Exercise -
Copy the data verbatim, beginning at the line that contains "This screenshot has width=186, height=128." and stopping after the line that contains "point(144,6)". Leave the pictures out of your answer.

— start of Exercise input —

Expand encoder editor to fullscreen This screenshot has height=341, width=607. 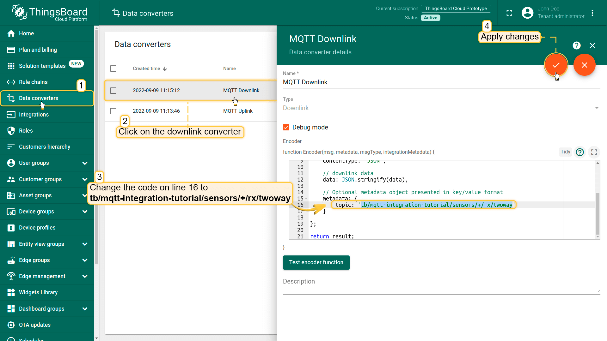pos(594,152)
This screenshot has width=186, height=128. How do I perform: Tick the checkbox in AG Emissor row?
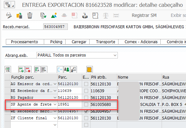coord(86,84)
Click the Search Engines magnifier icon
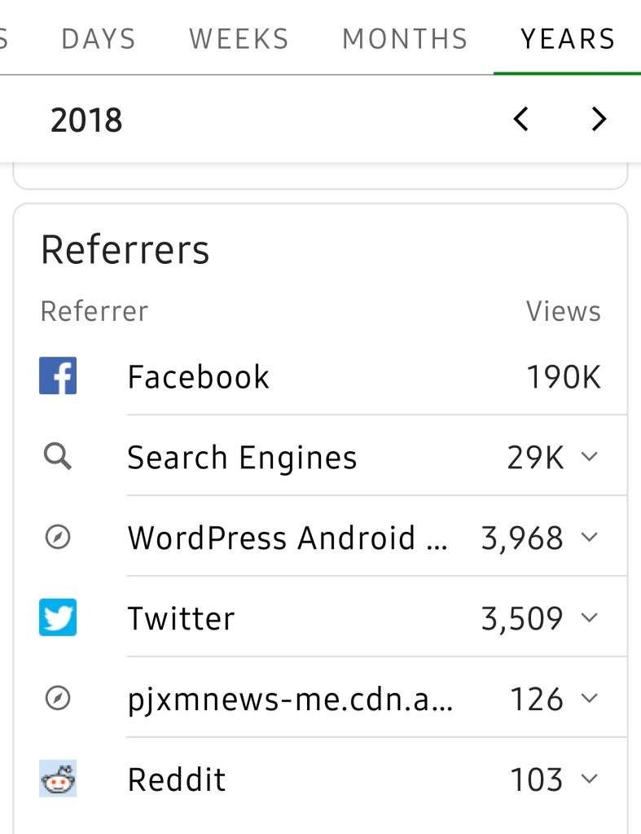Viewport: 641px width, 834px height. pyautogui.click(x=58, y=457)
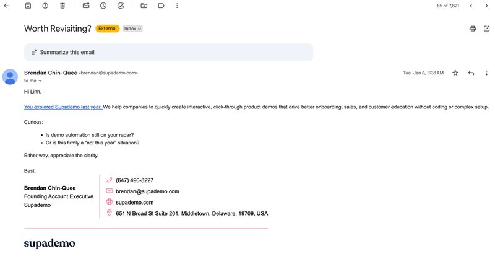Open the Move to folder menu
This screenshot has height=264, width=495.
point(144,6)
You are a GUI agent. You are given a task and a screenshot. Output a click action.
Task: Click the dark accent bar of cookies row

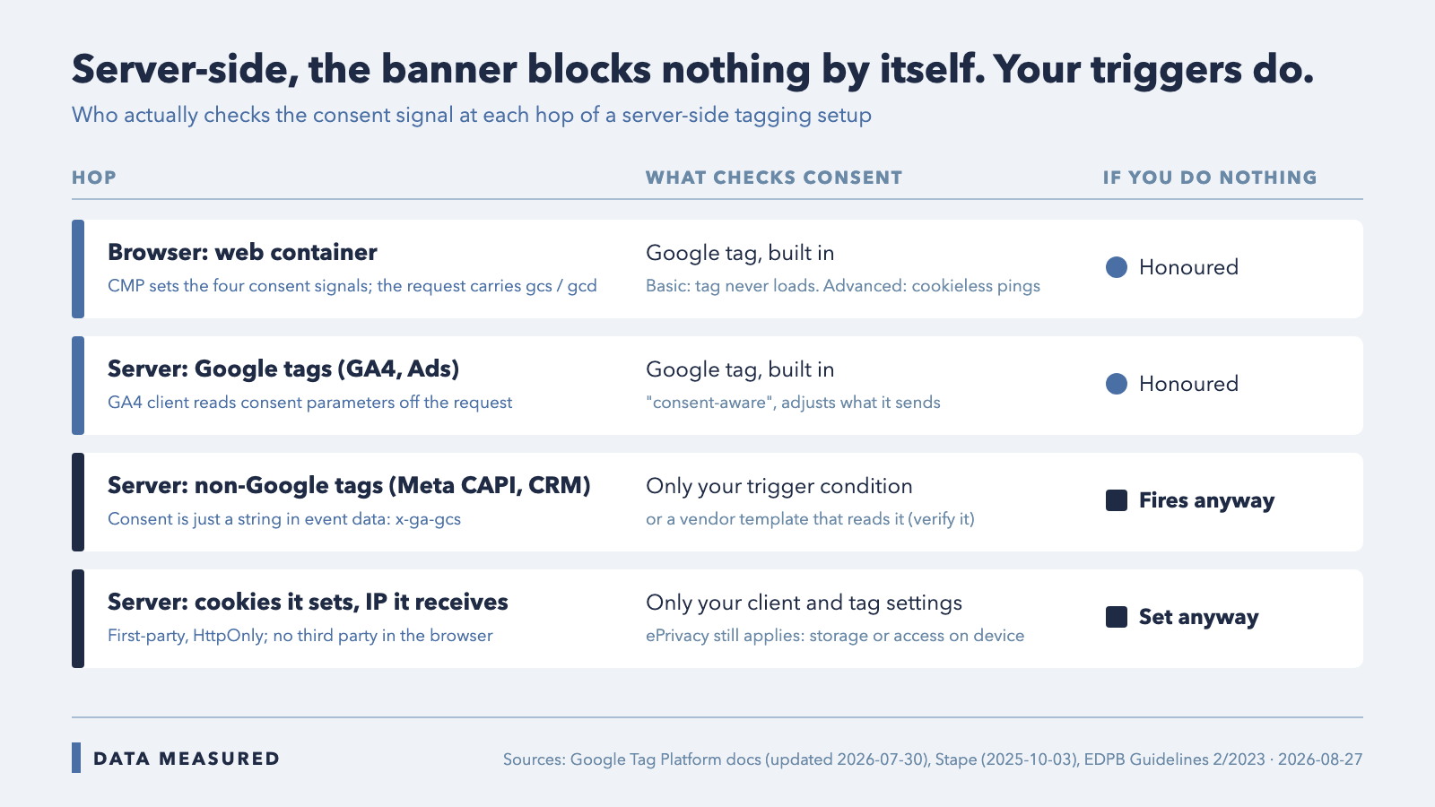coord(78,619)
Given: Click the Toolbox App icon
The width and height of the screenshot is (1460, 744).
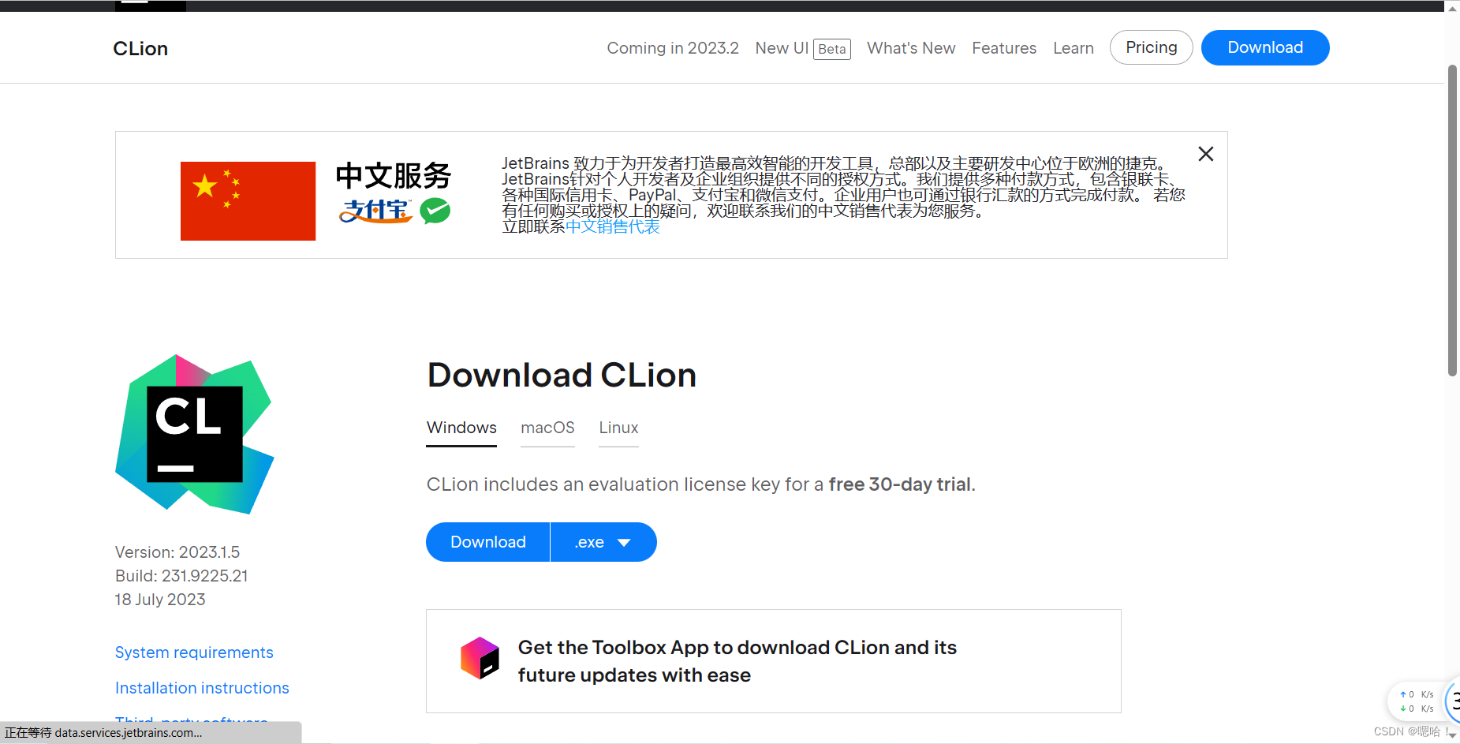Looking at the screenshot, I should click(x=480, y=660).
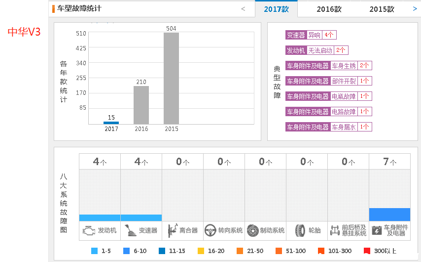Click the axle and suspension (前后桥及悬挂系统) icon
The width and height of the screenshot is (421, 262).
point(335,230)
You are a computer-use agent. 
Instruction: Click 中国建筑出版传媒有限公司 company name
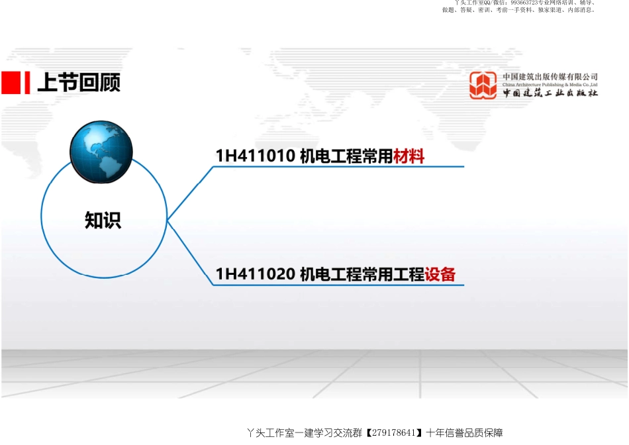[550, 77]
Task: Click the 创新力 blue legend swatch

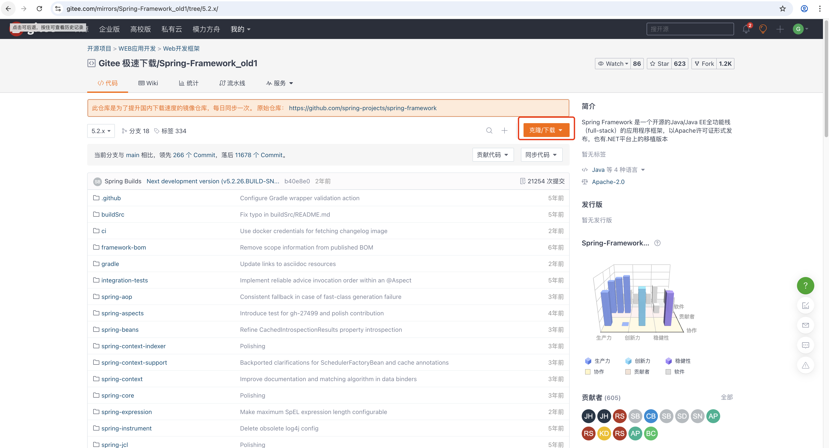Action: coord(628,361)
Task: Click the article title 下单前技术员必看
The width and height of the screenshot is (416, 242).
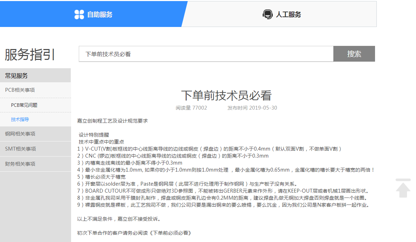Action: [x=226, y=95]
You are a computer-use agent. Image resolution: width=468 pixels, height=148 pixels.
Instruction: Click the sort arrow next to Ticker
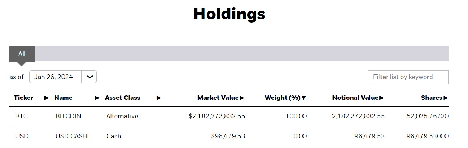(x=46, y=98)
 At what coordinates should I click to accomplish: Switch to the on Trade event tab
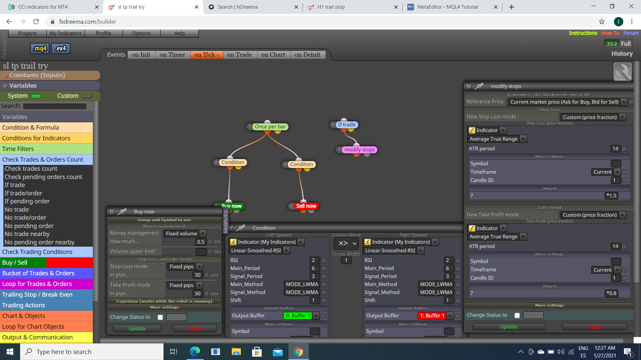pyautogui.click(x=239, y=55)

— end of Exercise input —

Output below -
This screenshot has width=186, height=128. How do I perform: Tick the checkbox in AG Emissor row?
coord(86,84)
Click the Search Engines magnifier icon
Viewport: 641px width, 834px height. pyautogui.click(x=58, y=457)
Open the Move to folder menu
This screenshot has height=264, width=495.
point(144,6)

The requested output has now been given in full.